Kampf für Erhaltung der Muttersprache: Ein Rückblick auf den historischen Protest
Der Tag der Muttersprache in Georgien wird seit den 1990er‑Jahren begangen und erinnert an die Ereignisse des April 1978 in Tbilissi. Damals kam es zu überfüllten Demonstrationen, bei denen Bürger*innen der Sowjetrepublik Georgien gegen den Versuch der Kommunistischen Partei protestierten, den verfassungsmäßigen Status der georgische Sprache zu verändern.
Die sowjetische Verfassung von 1977 bildete den politischen Hintergrund. Der Oberste Sowjet der Georgischen SSR erwog einen neuen Entwurf, nach dem Georgisch nicht mehr Staatssprache auf dem Territorium Georgiens sein sollte. Diese Pläne lösten große Bestürzung in der Gesellschaft aus. Die Protestwelle erreichte am 14. April 1978 ihren Höhepunkt.
Proteste und Eskalation am 14. April 1978
Die meisten Demonstrantinnen* waren Studenten, auch wenn Menschen aus verschiedenen Berufsgruppen die Proteste unterstützten. Am selben Tag kam es zu Zusammenstößen zwischen sowjetischen Sicherheitskräften und den Demonstrierenden. Die sowjetischen Truppen waren in der Nähe des Regierungsgebäudes stationiert und griffen ein, als die Situation eskalierte.
In diesem Moment wandte sich Eduard Schewardnadse, damals Erster Sekretär der Kommunistischen Partei Georgiens, an die Demonstrant*innen und erinnerte an die blutigen Ereignisse vom 9. März 1956. Seine Worte stießen jedoch auf Ablehnung – die Menge buhte ihn aus.
Kurz darauf wurde bekanntgegeben, dass die georgische Sprache ihren verfassungsmäßigen Status behält.

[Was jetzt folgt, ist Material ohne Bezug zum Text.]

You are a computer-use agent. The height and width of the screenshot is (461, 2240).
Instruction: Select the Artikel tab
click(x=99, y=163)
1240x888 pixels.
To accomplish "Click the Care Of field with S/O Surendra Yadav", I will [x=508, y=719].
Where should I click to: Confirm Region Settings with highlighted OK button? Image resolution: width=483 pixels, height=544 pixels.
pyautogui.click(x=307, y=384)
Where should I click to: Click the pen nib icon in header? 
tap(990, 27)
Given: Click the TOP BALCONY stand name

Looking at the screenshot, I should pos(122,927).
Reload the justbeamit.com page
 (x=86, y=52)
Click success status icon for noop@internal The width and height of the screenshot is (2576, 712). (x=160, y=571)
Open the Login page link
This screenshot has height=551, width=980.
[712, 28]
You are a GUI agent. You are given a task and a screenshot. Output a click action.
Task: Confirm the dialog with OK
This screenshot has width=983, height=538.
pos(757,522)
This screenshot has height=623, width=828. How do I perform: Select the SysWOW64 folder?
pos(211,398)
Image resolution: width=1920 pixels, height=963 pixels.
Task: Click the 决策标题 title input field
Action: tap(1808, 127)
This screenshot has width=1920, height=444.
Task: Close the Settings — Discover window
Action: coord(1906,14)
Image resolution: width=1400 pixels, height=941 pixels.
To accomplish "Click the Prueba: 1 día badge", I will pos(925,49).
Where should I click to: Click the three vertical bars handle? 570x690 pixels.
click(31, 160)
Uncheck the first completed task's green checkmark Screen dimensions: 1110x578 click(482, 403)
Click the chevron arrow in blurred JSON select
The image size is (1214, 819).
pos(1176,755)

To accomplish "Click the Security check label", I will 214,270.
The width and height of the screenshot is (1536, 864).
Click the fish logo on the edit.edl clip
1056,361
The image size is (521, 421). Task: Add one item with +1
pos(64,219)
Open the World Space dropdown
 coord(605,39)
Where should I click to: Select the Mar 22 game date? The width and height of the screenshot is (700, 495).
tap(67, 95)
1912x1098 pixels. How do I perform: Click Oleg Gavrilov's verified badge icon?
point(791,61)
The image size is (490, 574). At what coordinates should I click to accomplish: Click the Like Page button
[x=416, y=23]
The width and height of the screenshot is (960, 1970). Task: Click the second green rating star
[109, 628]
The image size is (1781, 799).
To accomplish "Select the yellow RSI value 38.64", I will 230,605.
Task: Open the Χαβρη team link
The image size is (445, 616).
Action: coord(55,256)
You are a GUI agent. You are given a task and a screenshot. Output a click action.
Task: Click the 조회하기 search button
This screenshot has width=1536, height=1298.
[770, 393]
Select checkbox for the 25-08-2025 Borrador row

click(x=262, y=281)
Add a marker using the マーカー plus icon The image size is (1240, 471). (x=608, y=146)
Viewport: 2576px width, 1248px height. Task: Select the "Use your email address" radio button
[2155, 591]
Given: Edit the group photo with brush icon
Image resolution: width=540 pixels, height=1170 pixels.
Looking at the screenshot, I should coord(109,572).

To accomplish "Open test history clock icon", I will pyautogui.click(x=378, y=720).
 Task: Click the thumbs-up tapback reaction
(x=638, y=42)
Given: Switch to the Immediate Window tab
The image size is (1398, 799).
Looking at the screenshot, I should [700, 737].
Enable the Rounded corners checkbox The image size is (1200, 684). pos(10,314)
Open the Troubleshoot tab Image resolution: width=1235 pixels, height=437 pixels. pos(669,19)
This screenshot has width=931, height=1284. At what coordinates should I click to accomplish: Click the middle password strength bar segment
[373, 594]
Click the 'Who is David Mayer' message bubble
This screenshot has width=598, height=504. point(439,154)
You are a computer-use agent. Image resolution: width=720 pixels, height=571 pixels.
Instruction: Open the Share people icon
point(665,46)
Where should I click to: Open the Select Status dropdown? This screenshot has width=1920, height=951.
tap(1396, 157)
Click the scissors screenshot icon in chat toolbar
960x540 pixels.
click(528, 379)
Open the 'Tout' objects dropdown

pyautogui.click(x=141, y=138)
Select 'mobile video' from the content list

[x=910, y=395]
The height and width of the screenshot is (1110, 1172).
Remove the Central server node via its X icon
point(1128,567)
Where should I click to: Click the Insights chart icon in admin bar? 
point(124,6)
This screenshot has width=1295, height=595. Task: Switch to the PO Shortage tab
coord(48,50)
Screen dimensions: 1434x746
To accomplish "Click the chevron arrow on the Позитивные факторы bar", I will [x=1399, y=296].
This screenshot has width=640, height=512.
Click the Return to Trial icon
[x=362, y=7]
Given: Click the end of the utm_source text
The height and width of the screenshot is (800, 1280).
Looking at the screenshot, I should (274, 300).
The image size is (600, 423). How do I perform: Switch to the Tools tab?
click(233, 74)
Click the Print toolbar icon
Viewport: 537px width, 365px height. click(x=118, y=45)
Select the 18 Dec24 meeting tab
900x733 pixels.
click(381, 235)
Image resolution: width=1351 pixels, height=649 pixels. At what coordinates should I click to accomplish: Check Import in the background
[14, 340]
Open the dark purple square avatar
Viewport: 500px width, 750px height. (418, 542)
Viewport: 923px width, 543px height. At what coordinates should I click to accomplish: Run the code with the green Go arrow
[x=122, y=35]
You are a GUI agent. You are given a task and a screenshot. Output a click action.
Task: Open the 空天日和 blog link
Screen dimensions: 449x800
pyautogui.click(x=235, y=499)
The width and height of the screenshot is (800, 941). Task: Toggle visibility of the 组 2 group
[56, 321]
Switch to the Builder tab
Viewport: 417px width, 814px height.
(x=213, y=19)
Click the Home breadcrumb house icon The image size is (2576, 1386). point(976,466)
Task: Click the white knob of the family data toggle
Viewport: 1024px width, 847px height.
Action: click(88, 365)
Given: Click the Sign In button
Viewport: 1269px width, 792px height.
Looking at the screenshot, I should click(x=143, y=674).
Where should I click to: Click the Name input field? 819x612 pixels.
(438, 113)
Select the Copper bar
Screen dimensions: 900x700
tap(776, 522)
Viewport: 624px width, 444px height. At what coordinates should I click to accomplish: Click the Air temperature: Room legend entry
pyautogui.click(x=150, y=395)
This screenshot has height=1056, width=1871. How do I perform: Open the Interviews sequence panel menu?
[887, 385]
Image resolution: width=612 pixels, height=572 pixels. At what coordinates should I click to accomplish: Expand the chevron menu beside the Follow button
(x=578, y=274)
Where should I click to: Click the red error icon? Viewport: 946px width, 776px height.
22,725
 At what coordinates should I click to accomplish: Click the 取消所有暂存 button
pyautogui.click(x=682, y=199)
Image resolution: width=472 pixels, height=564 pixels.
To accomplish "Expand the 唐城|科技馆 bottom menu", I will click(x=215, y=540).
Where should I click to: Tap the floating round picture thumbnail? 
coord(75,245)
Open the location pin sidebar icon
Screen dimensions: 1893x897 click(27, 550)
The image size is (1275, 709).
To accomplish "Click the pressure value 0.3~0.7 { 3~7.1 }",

Diese Entscheidung führte dazu, dass sich die angespannte Situation in Tbilissi spürbar beruhigte. Gleichzeitig eskalierten die Spannungen in der Autonomen Republik Abchasien, da die sowjetische Regierung diesen Schritt als Förderung georgischer nationalistischer Gefühle interpretierte.
Park und Denkmal in Tbilissi als Symbol zur Wahrung kultureller Identität

In Tbilissi befindet sich am Ufer des Mtkwari ein Park, der als Park der Muttersprache bekannt ist. Er gilt seit Jahrzehnten als zentraler Versammlungsort für Demonstrantinnen*. Am 14. April 1978 fand dort eine große Kundgebung statt, bei der die Beibehaltung des Sprachstatus gefordert wurde – mit Erfolg: Georgisch blieb Staatssprache.
Zur Erinnerung an diese Ereignisse wurde 1983 im Park das Denkmal der Muttersprache errichtet. Im Jahr 1990 erklärte man den 14. April offiziell zum Tag der Muttersprache, um den Sieg des georgischen Volkes von 1978 zu würdigen und dauerhaft im kulturellen Gedächtnis zu verankern.